Privacy Policy

1. General Provisions

1.1. This Privacy Policy defines the method of collecting, processing, and storing personal data necessary for the provision of electronic services through the online service under the domain goodiebag.global (hereinafter: the Service).

1.2. The Controller of Users’ personal data is GODDIE BAG sp. z o. o. (hereinafter: the Controller).

1.3. Personal data is processed in accordance with Regulation (EU) 2016/679 of the European Parliament and of the Council of 27 April 2016 on the protection of natural persons with regard to the processing of personal data and on the free movement of such data, and repealing Directive 95/46/EC (General Data Protection Regulation) (hereinafter: GDPR).

1.4. The data collected by the Controller will be:

  • processed lawfully,
  • processed for clearly defined purposes and not subjected to further processing incompatible with those purposes,
  • factually correct and adequate in relation to the purposes for which they are processed,
  • stored no longer than is necessary to achieve the purpose of processing.

2. Purpose and Legal Basis of Data Processing

2.1. The Controller processes personal data necessary for the provision and development of services available through the Service and its particular functionalities.

2.2. Personal data will be processed for the following purposes:

  1. Communication with the User in order to provide necessary information and build positive and reliable relations, which constitutes the Controller’s legitimate interest (Article 6(1)(f) GDPR).
  2. Promotion by the Controller of its own products and/or services and those of its Partners by sending marketing information (newsletter) electronically, provided that the User has consented to receiving such notifications via e-mail (Article 6(1)(a) GDPR).
  3. Analytical and statistical purposes, based on the Controller’s legitimate interest consisting in verifying User activity and preferences to optimize services, products, and functionalities of the Service (Article 6(1)(f) GDPR).
  4. Possible establishment, exercise, or defense of claims, based on the Controller’s legitimate interest consisting in the protection of its rights (Article 6(1)(f) GDPR).

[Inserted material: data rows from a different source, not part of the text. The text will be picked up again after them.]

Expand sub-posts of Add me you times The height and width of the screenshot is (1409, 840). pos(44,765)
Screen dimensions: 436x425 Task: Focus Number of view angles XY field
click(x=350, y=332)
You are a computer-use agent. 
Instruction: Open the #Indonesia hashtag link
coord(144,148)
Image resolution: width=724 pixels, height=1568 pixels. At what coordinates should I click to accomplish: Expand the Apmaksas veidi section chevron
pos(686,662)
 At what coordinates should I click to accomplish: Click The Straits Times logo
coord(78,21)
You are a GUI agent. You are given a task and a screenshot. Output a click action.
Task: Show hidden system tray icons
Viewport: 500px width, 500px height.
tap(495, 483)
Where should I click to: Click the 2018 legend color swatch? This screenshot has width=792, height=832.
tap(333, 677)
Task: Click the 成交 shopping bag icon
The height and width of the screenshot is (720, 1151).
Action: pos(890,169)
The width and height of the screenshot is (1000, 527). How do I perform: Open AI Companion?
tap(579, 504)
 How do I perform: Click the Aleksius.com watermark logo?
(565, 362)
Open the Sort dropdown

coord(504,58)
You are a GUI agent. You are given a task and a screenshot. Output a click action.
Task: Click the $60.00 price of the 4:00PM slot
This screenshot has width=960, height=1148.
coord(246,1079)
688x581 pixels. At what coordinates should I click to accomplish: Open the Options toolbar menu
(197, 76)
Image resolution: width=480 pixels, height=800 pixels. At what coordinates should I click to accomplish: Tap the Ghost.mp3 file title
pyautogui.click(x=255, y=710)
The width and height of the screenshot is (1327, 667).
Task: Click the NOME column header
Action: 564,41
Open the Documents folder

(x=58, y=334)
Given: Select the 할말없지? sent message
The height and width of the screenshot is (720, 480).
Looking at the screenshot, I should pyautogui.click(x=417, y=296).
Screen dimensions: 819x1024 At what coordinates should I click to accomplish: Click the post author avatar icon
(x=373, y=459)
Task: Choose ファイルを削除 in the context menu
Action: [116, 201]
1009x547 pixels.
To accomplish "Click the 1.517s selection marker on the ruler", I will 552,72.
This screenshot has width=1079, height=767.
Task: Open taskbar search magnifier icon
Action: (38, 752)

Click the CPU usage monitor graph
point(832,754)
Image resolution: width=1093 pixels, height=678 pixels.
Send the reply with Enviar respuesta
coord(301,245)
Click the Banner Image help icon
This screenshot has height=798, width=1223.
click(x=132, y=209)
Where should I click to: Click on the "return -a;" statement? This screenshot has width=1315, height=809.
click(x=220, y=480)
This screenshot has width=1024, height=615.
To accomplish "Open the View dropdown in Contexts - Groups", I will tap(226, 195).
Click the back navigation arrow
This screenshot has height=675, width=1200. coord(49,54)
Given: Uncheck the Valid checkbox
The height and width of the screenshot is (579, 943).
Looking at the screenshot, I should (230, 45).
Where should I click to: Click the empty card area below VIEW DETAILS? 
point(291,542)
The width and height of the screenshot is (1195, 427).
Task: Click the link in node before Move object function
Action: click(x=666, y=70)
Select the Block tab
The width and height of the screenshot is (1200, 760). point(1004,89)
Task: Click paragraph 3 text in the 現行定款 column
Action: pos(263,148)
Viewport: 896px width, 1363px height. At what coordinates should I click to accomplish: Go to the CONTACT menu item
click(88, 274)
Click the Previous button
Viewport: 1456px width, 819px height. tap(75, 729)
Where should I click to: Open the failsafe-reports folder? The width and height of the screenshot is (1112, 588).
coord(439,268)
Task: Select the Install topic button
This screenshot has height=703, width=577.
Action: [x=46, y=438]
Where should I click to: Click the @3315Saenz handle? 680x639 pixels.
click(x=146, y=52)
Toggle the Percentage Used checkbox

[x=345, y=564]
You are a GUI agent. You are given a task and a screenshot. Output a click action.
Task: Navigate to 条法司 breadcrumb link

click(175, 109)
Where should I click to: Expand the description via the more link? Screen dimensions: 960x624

2.3. In each of the above cases, providing data is voluntary, but necessary to conclude a contract or to use other functionalities of the Service.

3. Period of Processing of Personal Data

3.1. Personal data will be processed for as long as the person remains an active User of the Service (has a User account).

3.2. After that period, data will be processed for the time necessary to comply with legal obligations, establish or defend against potential claims, but no longer than 3 years from the date of termination of the electronic services agreement.

3.3. Data processed on the basis of consent will be processed until such consent is withdrawn, provided that the withdrawal does not affect the lawfulness of processing carried out before withdrawal.

4. Information on Processing

4.1. Depending on the purpose of processing, personal data may be disclosed to:

  • entities affiliated with the Controller,
  • entities cooperating with the Controller,
  • subcontractors, in particular entities providing and maintaining selected IT systems and solutions.

4.2. Personal data processed by the Controller will not / will be transferred outside the European Economic Area or to international organizations.

5. Rights of Data Subjects

5.1. A User of the Service has the right to:

  1. access their personal data,
  2. rectify data,
  3. erase data,
  4. restrict processing of data,
  5. data portability,
  6. object to processing carried out on the basis of the Controller’s legitimate interest,
  7. withdraw consent at any time, without affecting the lawfulness of processing carried out before withdrawal.

5.2. The User has the right to lodge a complaint with the President of the Personal Data Protection Office if they consider that the processing violates their rights and freedoms.

5.3. No automated decision-making, including profiling, takes place in the process of data processing.

6. Final Provisions

6.1. The Controller reserves the right to make changes to this Privacy Policy while ensuring that Users’ rights under this document are not limited.

6.2. The User will be informed of any changes to the Privacy Policy through a notice available in the Service.